> _Records provided_:
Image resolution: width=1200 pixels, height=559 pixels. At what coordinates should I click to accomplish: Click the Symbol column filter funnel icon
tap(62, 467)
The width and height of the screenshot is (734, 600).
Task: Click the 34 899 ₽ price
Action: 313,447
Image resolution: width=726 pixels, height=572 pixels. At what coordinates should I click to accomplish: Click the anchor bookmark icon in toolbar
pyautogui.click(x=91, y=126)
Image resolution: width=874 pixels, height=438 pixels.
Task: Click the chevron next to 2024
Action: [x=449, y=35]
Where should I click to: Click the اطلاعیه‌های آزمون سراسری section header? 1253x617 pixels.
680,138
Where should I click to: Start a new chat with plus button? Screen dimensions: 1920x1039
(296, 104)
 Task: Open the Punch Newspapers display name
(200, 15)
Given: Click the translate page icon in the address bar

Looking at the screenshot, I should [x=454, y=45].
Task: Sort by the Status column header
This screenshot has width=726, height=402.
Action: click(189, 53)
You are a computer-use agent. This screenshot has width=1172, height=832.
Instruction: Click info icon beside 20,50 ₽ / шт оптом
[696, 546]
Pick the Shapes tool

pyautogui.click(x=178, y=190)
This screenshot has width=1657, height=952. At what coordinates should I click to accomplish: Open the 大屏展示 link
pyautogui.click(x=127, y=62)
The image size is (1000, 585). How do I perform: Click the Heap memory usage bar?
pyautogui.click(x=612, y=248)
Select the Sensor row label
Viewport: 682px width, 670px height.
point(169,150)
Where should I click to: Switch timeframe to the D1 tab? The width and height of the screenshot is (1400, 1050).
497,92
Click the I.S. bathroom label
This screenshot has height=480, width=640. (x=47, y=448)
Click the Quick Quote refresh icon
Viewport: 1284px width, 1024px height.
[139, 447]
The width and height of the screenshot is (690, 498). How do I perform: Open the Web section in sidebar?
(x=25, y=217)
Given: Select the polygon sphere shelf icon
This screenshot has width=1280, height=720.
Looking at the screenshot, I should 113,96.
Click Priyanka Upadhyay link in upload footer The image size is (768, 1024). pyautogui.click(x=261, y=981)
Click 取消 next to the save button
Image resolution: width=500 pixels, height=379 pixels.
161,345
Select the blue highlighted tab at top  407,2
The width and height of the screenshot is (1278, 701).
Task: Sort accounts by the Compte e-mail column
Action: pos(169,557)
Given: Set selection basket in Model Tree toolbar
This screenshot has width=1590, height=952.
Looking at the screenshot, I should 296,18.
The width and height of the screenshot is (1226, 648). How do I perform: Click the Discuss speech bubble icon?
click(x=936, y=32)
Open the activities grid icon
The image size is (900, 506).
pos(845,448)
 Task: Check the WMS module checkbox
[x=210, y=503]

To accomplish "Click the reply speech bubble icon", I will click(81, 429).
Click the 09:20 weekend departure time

> _Task statement_: Go through the data above and return every line exactly.

> _Answer to this exercise_:
Image resolution: width=1200 pixels, height=559 pixels. At what coordinates should I click to accomplish: Click the Symbol column filter funnel icon
tap(62, 467)
The width and height of the screenshot is (734, 600).
Task: Click the 34 899 ₽ price
Action: 313,447
Image resolution: width=726 pixels, height=572 pixels. At what coordinates should I click to accomplish: Click the anchor bookmark icon in toolbar
pyautogui.click(x=91, y=126)
Image resolution: width=874 pixels, height=438 pixels.
Task: Click the chevron next to 2024
Action: [x=449, y=35]
Where should I click to: Click the اطلاعیه‌های آزمون سراسری section header? 1253x617 pixels.
680,138
Where should I click to: Start a new chat with plus button? Screen dimensions: 1920x1039
(296, 104)
 Task: Open the Punch Newspapers display name
(200, 15)
Given: Click the translate page icon in the address bar

Looking at the screenshot, I should [x=454, y=45].
Task: Sort by the Status column header
This screenshot has width=726, height=402.
Action: click(189, 53)
You are a computer-use agent. This screenshot has width=1172, height=832.
Instruction: Click info icon beside 20,50 ₽ / шт оптом
[696, 546]
Pick the Shapes tool

pyautogui.click(x=178, y=190)
This screenshot has width=1657, height=952. At what coordinates should I click to accomplish: Open the 大屏展示 link
pyautogui.click(x=127, y=62)
The image size is (1000, 585). How do I perform: Click the Heap memory usage bar?
pyautogui.click(x=612, y=248)
Select the Sensor row label
Viewport: 682px width, 670px height.
point(169,150)
Where should I click to: Switch timeframe to the D1 tab? The width and height of the screenshot is (1400, 1050).
497,92
Click the I.S. bathroom label
This screenshot has height=480, width=640. (x=47, y=448)
Click the Quick Quote refresh icon
Viewport: 1284px width, 1024px height.
[139, 447]
The width and height of the screenshot is (690, 498). How do I perform: Open the Web section in sidebar?
(x=25, y=217)
Given: Select the polygon sphere shelf icon
This screenshot has width=1280, height=720.
Looking at the screenshot, I should 113,96.
Click Priyanka Upadhyay link in upload footer The image size is (768, 1024). pyautogui.click(x=261, y=981)
Click 取消 next to the save button
Image resolution: width=500 pixels, height=379 pixels.
161,345
Select the blue highlighted tab at top  407,2
The width and height of the screenshot is (1278, 701).
Task: Sort accounts by the Compte e-mail column
Action: pos(169,557)
Given: Set selection basket in Model Tree toolbar
This screenshot has width=1590, height=952.
Looking at the screenshot, I should 296,18.
The width and height of the screenshot is (1226, 648). How do I perform: Click the Discuss speech bubble icon?
click(x=936, y=32)
Open the activities grid icon
The image size is (900, 506).
pos(845,448)
 Task: Check the WMS module checkbox
[x=210, y=503]

To accomplish "Click the reply speech bubble icon", I will click(81, 429).
Click the 09:20 weekend departure time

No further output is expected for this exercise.